While the shift in funds may not be illegal, it could pose risk to Binance’s investors. For example, Sam Bankman-Fried lost more than $8 billion in customer funds after allegedly transferring FTX deposits for operations at its sister trading firm Alameda.
Binance secretly moved $400 million from its US partner to a company managed by the crypto giant’s boss Zhao, called Merit Peak, Reuters reported last month.
Binance claims that Merit Peak and Binance’s US partner Binance.US operate independently from the exchange.
Binance US’s former CEO Catherine Coley called the transfers “unexpected,” per Reuters.
Binance’s American affiliate has also come under pressure after an SEC official said the company is operating unregistered securities in the US, per CoinDesk.
The accusations have raised hurdles for a $1.3 billion deal between Binance.US and embattled crypto firm Voyager, in which the former planned to snap up the latter’s assets. However, Voyager subsequently received permission to sell its assets to Binance in a snub to the SEC.
The SEC have clamped down on large crypto firms, including Gemini, Genesis and Kraken for operating assets that’s not been rubber stamped by US regulators.
In another intervention by the SEC, crypto firm Paxos was ordered to stop minting Binance’s dollar-pegged token BUSD because it was deemed an unregistered security.

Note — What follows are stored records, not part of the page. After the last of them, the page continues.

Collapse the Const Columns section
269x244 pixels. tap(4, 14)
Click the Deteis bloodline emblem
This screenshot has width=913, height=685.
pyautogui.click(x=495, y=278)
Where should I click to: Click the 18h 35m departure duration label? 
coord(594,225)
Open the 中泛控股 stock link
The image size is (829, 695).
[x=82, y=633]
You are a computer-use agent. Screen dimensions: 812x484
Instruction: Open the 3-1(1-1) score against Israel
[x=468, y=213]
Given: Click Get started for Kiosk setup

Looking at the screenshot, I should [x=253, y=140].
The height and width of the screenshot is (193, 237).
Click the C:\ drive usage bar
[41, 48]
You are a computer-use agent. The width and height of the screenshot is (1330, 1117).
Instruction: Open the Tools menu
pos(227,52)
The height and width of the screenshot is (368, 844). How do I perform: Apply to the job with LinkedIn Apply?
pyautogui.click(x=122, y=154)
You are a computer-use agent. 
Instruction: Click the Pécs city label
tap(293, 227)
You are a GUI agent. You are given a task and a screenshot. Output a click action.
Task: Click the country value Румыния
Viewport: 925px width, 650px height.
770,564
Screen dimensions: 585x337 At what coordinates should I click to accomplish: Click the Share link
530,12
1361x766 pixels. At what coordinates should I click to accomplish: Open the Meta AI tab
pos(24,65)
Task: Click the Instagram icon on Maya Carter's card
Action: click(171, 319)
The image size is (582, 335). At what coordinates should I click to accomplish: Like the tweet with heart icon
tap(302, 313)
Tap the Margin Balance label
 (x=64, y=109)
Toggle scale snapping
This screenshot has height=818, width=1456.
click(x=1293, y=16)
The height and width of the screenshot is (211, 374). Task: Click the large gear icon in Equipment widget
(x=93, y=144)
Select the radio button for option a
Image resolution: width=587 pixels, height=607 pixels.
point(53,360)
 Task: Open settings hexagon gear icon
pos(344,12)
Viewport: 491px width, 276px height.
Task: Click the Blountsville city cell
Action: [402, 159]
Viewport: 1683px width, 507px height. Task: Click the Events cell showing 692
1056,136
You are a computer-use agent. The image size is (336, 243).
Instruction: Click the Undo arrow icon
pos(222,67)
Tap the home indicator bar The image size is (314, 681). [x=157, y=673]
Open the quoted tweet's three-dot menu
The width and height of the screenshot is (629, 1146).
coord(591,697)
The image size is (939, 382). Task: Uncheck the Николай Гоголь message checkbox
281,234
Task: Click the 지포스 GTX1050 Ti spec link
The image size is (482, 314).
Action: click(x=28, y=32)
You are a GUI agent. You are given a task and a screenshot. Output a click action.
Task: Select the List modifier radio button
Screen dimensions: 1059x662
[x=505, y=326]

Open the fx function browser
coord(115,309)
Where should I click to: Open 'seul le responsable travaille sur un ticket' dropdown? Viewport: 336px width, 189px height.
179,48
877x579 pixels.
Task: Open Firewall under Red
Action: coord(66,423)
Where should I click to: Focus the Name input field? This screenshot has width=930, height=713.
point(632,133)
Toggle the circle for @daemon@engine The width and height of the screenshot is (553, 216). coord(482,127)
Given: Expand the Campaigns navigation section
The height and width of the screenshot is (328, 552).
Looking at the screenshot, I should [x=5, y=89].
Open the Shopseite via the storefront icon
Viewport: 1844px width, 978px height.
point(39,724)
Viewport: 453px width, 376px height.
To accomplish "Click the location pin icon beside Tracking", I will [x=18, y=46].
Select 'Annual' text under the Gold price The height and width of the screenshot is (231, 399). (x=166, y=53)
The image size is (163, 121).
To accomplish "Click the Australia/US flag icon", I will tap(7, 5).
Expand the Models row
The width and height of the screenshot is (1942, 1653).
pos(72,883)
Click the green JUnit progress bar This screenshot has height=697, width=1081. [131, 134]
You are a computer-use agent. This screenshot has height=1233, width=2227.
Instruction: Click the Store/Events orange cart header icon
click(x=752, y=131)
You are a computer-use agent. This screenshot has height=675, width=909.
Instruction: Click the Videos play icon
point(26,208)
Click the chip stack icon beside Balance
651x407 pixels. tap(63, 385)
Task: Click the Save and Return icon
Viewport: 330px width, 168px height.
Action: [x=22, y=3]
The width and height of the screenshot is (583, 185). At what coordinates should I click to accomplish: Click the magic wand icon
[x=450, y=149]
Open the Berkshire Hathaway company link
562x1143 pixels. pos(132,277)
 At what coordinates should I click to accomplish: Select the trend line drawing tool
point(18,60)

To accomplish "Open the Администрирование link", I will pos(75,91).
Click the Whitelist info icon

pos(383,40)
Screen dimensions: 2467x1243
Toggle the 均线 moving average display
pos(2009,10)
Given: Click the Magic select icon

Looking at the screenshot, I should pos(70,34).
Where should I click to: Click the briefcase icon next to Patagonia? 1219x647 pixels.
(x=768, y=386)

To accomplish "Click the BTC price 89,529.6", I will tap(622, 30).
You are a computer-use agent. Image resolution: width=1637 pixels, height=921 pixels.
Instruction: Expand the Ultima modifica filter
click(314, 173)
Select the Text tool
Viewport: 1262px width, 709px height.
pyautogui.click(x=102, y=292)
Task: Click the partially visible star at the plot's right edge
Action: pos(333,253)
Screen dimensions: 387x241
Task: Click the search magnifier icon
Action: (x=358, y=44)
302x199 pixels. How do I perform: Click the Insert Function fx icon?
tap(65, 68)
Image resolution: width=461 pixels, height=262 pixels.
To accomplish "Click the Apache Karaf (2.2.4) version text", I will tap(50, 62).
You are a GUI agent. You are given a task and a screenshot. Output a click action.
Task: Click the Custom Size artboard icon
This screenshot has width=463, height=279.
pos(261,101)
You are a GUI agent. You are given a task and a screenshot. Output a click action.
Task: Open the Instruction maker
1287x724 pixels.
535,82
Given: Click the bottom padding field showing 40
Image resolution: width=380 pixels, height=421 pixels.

That came after the regulator launched a lawsuit against Paxos for offering BUSD to its customers.
BUSD is the world’s third largest stablecoin behind Tether and USD coin, with a market cap of more than $8.2 billion, according to CoinMarketCap.
“There is many unknown unknowns to jump to conclusion on Binance’s; however, the coming months will be crucial to gain more transparency and clarity on Binance’s overall financial health in light of the recent regulatory headwinds,” 21Shares’s Wan told Insider.